··· Document segment

Peering Into The Sea

Explorer Susan R. Eaton seeks underwater adventure around the globe

Susan Eaton

It’s a chilly morning in Calgary and Susan R. Eaton is doing (figurative) back flips. The extreme snorkeler, polar explorer, geologist, geophysicist and conservationist has just received confirmation she will be leading hikes in the Antarctic and the Falkland Islands in November.

The news shouldn’t have come as a surprise. Eaton was named one of Canada’s 25 greatest female explorers in 2016 and one of Canada’s top 100 modern-day explorers the year before by the Royal Canadian Geographical Society. Oh, and one of the world’s top 25 stylish scientists in 2016, as voted on by the science and design website Future-ish.

Susan Eaton

Eaton’s journey to the Antarctic this year will be the charismatic writer’s fourth visit, although the first as a guide and not as a geophysicist during an expedition.

“It’s the land, sea, ice interface, where cool stuff happens,” she says.

For someone who hates the cold, plunging into frigid waters — even in a polar-rated drysuit — to snorkel has become, if not routine, at least less daunting. Eaton scuba dived for 30 years in tropical seas before a diving incident in Belize uncovered a congenital heart defect.

After three days in a hyperbaric chamber, her diving days were over. The next time the Halifax, N.S. native jumped back into the water it was as a snorkeler, exploring the ocean looking from the top down.

“For me, the world just opened up. My focal point changed from seeing 60 to 160 feet down to the top 15 feet. My relationship with the ocean changed fundamentally once I became a snorkeler,” she says.

Deciding her 50s were going to be epic, Eaton quit her oil and gas job in Calgary and became an extreme snorkeler, exploring the light-filled upper five or so metres enthusiasts call the snorkel zone.

······
··· Data listing

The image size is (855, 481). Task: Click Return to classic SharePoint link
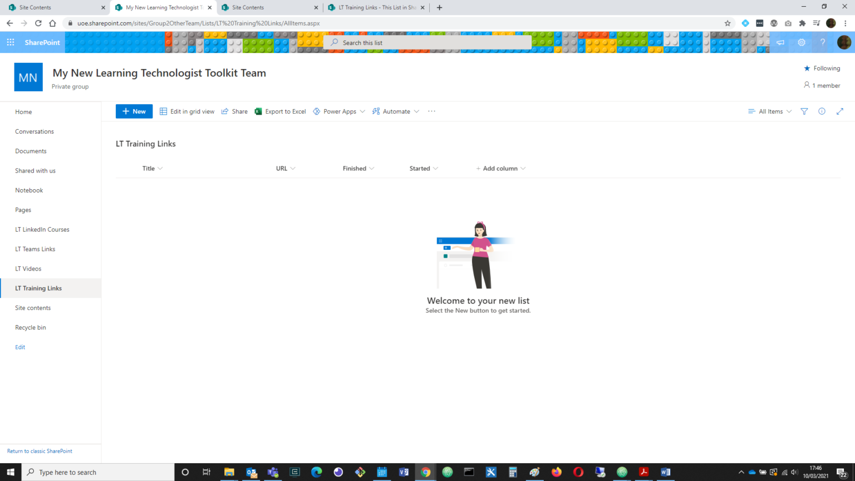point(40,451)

······
··· Data listing

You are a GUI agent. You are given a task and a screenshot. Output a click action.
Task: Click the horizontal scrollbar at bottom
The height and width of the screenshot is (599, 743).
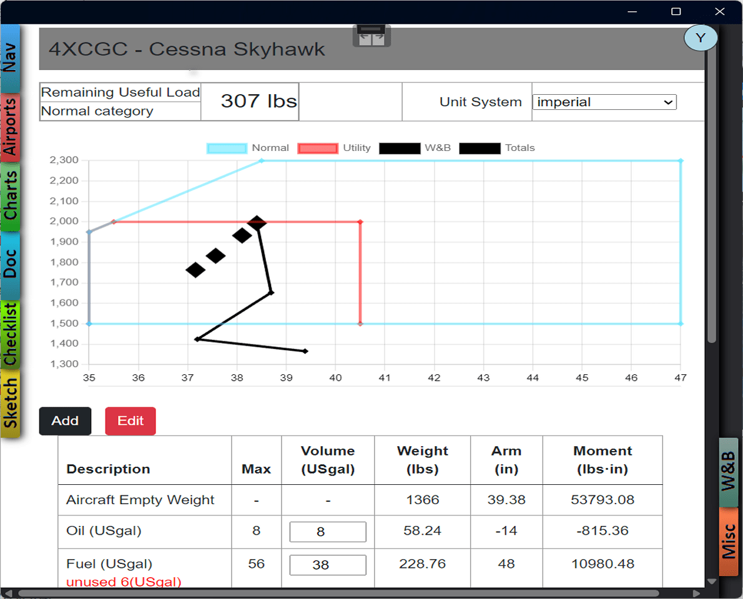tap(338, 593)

······
··· Data listing

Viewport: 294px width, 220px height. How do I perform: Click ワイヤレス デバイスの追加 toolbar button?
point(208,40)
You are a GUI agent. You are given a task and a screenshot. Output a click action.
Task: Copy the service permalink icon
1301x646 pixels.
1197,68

······

◆ Things to do:
- 1) Answer these questions from the Susan Eaton profile:
(a) Which organization named Eaton one of Canada's 25 greatest female explorers?
(b) In what country did the diving incident that uncovered her heart defect take place?
(c) How many days did she spend in a hyperbaric chamber?
- 2) Carry on the Susan Eaton profile, starting after its final paragraph.
The material is not needed for what comes next.

◆ Numbered responses:
- 1)
(a) The Royal Canadian Geographical Society
(b) Belize
(c) Three

- 2)
“If you want to get up close and personal with charismatic megafauna, as biologists call the whales, dolphins, the big stuff, they all breathe air so you encounter them in the snorkel zone. And because they have to come up to the surface to breathe, you have to be a snorkeler,” she says.

Oceans are a part of the Eaton family history. Her mother was a marine biologist and her father was a pioneer scuba diver in the 1950s, making extra money by salvaging brass fittings and other hidden treasures off sunken ships.

Eaton has snorkeled the rivers of Haida Gwaii counting salmon with local fishers, waded with 1,400-pound leopard seals in Antarctica and observed narwhals in the Arctic and belugas in Canada.

Her boundless curiosity about the planet and its oceans led her to mount the Sedna Epic Expedition to snorkel the Northwest Passage. The international team of women scientists, explorers and educators have run two expeditions, working with local communities to document the impact of climate change in the Arctic.

“It’s pretty extreme,” she laughs. “It’s extremely remote, extremely exotic animals, extremely exciting, extremely cold and extremely expensive to get to.”